### Extracted records
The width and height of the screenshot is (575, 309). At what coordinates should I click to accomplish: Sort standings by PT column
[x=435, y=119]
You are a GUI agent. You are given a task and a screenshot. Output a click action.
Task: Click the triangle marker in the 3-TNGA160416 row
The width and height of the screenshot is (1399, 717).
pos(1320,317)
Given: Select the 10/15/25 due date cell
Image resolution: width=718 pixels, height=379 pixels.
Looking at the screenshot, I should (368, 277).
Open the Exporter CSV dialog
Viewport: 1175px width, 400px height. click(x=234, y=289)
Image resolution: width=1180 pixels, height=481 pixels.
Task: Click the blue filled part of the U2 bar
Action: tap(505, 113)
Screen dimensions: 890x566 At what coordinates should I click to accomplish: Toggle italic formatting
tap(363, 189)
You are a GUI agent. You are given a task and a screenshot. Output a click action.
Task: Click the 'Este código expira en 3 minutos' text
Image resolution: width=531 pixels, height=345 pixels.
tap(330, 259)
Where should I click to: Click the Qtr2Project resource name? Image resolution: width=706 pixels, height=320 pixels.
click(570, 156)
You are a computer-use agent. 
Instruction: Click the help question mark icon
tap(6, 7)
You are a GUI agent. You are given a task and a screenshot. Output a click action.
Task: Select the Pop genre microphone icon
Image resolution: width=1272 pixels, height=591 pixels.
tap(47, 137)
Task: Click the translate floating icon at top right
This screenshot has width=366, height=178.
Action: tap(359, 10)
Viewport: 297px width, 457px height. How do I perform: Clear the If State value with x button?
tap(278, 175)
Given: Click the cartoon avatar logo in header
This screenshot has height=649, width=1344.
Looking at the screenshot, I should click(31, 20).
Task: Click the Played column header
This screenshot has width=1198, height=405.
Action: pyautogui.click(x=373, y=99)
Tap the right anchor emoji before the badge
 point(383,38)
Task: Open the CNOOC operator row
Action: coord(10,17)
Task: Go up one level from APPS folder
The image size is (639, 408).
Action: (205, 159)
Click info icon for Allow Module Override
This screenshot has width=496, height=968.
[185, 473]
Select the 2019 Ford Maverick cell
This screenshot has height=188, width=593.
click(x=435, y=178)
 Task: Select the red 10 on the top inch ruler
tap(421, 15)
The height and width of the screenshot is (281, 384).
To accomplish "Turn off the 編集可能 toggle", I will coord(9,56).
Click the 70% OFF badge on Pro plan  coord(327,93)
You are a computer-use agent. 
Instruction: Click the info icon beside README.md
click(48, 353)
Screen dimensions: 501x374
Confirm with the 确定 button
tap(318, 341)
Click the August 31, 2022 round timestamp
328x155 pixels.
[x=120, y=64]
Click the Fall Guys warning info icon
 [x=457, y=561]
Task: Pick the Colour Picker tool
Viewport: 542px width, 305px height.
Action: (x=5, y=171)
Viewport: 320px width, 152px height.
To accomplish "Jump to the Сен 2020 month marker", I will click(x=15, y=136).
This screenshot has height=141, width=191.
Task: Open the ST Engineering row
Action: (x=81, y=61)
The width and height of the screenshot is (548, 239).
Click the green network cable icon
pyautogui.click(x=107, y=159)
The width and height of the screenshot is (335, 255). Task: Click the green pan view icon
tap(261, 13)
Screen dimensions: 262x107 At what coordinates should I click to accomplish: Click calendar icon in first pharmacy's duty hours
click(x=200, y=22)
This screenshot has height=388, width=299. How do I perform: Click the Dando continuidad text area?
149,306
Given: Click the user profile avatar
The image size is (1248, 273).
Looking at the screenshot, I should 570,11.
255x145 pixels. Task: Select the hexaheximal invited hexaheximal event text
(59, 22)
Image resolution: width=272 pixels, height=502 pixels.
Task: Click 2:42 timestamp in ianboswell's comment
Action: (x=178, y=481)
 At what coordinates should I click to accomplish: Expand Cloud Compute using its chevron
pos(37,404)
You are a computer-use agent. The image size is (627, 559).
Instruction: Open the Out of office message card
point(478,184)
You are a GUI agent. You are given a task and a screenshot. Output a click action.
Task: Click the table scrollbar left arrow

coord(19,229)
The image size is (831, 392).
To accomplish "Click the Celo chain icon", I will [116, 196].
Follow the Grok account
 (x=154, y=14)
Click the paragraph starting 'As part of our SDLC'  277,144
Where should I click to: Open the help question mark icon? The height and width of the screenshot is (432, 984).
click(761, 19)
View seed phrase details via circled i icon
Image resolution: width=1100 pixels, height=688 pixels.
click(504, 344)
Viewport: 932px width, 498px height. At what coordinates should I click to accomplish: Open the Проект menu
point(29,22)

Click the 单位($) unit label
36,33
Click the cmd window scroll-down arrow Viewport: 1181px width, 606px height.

### Work item
Restate all of the data above. Match it word for word.

### Solution to the problem
The width and height of the screenshot is (575, 309). At what coordinates should I click to accomplish: Sort standings by PT column
[x=435, y=119]
You are a GUI agent. You are given a task and a screenshot. Output a click action.
Task: Click the triangle marker in the 3-TNGA160416 row
The width and height of the screenshot is (1399, 717).
pos(1320,317)
Given: Select the 10/15/25 due date cell
Image resolution: width=718 pixels, height=379 pixels.
Looking at the screenshot, I should (368, 277).
Open the Exporter CSV dialog
Viewport: 1175px width, 400px height. click(x=234, y=289)
Image resolution: width=1180 pixels, height=481 pixels.
Task: Click the blue filled part of the U2 bar
Action: tap(505, 113)
Screen dimensions: 890x566 At what coordinates should I click to accomplish: Toggle italic formatting
tap(363, 189)
You are a GUI agent. You are given a task and a screenshot. Output a click action.
Task: Click the 'Este código expira en 3 minutos' text
Image resolution: width=531 pixels, height=345 pixels.
tap(330, 259)
Where should I click to: Click the Qtr2Project resource name? Image resolution: width=706 pixels, height=320 pixels.
click(570, 156)
You are a computer-use agent. 
Instruction: Click the help question mark icon
tap(6, 7)
You are a GUI agent. You are given a task and a screenshot. Output a click action.
Task: Select the Pop genre microphone icon
Image resolution: width=1272 pixels, height=591 pixels.
tap(47, 137)
Task: Click the translate floating icon at top right
This screenshot has width=366, height=178.
Action: tap(359, 10)
Viewport: 297px width, 457px height. How do I perform: Clear the If State value with x button?
tap(278, 175)
Given: Click the cartoon avatar logo in header
This screenshot has height=649, width=1344.
Looking at the screenshot, I should click(31, 20).
Task: Click the Played column header
This screenshot has width=1198, height=405.
Action: pyautogui.click(x=373, y=99)
Tap the right anchor emoji before the badge
 point(383,38)
Task: Open the CNOOC operator row
Action: coord(10,17)
Task: Go up one level from APPS folder
The image size is (639, 408).
Action: (205, 159)
Click info icon for Allow Module Override
This screenshot has width=496, height=968.
[185, 473]
Select the 2019 Ford Maverick cell
This screenshot has height=188, width=593.
click(x=435, y=178)
 Task: Select the red 10 on the top inch ruler
tap(421, 15)
The height and width of the screenshot is (281, 384).
To accomplish "Turn off the 編集可能 toggle", I will coord(9,56).
Click the 70% OFF badge on Pro plan  coord(327,93)
You are a computer-use agent. 
Instruction: Click the info icon beside README.md
click(48, 353)
Screen dimensions: 501x374
Confirm with the 确定 button
tap(318, 341)
Click the August 31, 2022 round timestamp
328x155 pixels.
[x=120, y=64]
Click the Fall Guys warning info icon
 [x=457, y=561]
Task: Pick the Colour Picker tool
Viewport: 542px width, 305px height.
Action: (x=5, y=171)
Viewport: 320px width, 152px height.
To accomplish "Jump to the Сен 2020 month marker", I will click(x=15, y=136).
This screenshot has height=141, width=191.
Task: Open the ST Engineering row
Action: (x=81, y=61)
The width and height of the screenshot is (548, 239).
Click the green network cable icon
pyautogui.click(x=107, y=159)
The width and height of the screenshot is (335, 255). Task: Click the green pan view icon
tap(261, 13)
Screen dimensions: 262x107 At what coordinates should I click to accomplish: Click calendar icon in first pharmacy's duty hours
click(x=200, y=22)
This screenshot has height=388, width=299. How do I perform: Click the Dando continuidad text area?
149,306
Given: Click the user profile avatar
The image size is (1248, 273).
Looking at the screenshot, I should 570,11.
255x145 pixels. Task: Select the hexaheximal invited hexaheximal event text
(59, 22)
Image resolution: width=272 pixels, height=502 pixels.
Task: Click 2:42 timestamp in ianboswell's comment
Action: (x=178, y=481)
 At what coordinates should I click to accomplish: Expand Cloud Compute using its chevron
pos(37,404)
You are a computer-use agent. The image size is (627, 559).
Instruction: Open the Out of office message card
point(478,184)
You are a GUI agent. You are given a task and a screenshot. Output a click action.
Task: Click the table scrollbar left arrow

coord(19,229)
The image size is (831, 392).
To accomplish "Click the Celo chain icon", I will [116, 196].
Follow the Grok account
 (x=154, y=14)
Click the paragraph starting 'As part of our SDLC'  277,144
Where should I click to: Open the help question mark icon? The height and width of the screenshot is (432, 984).
click(761, 19)
View seed phrase details via circled i icon
Image resolution: width=1100 pixels, height=688 pixels.
click(504, 344)
Viewport: 932px width, 498px height. At what coordinates should I click to accomplish: Open the Проект menu
point(29,22)

Click the 单位($) unit label
36,33
Click the cmd window scroll-down arrow Viewport: 1181px width, 606px height.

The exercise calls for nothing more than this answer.